*Directions for this task*
In the listing that follows, count every line with the word "dropdown" in it and write only the total.

*Data provided*
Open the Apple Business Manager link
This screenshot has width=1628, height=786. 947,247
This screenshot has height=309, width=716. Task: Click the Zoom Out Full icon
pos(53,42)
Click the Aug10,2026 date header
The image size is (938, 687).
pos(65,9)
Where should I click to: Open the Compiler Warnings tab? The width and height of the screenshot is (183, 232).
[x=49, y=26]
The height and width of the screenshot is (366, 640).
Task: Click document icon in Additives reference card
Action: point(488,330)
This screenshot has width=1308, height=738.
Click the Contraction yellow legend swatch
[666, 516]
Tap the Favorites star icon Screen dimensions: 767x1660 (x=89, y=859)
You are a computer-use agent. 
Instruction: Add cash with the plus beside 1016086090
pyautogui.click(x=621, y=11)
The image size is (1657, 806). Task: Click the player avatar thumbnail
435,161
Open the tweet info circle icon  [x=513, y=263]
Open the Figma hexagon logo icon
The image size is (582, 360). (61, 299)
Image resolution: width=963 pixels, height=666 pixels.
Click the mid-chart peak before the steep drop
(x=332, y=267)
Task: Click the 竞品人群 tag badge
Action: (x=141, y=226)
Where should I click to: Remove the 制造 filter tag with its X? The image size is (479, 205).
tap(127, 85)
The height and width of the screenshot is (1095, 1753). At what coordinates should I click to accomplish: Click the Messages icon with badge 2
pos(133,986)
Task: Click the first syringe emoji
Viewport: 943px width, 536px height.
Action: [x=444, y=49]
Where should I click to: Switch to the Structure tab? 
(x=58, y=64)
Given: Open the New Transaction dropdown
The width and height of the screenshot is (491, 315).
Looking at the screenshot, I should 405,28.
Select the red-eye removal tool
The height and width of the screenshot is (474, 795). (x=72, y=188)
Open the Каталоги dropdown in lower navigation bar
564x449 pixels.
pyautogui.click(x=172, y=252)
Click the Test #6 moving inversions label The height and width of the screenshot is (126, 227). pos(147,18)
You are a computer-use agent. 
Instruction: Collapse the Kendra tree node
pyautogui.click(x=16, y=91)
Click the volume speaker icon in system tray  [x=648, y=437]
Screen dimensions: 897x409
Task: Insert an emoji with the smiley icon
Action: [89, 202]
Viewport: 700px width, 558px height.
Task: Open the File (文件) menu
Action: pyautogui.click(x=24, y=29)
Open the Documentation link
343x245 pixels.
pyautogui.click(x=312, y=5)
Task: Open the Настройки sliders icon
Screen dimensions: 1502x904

*Exercise result*
2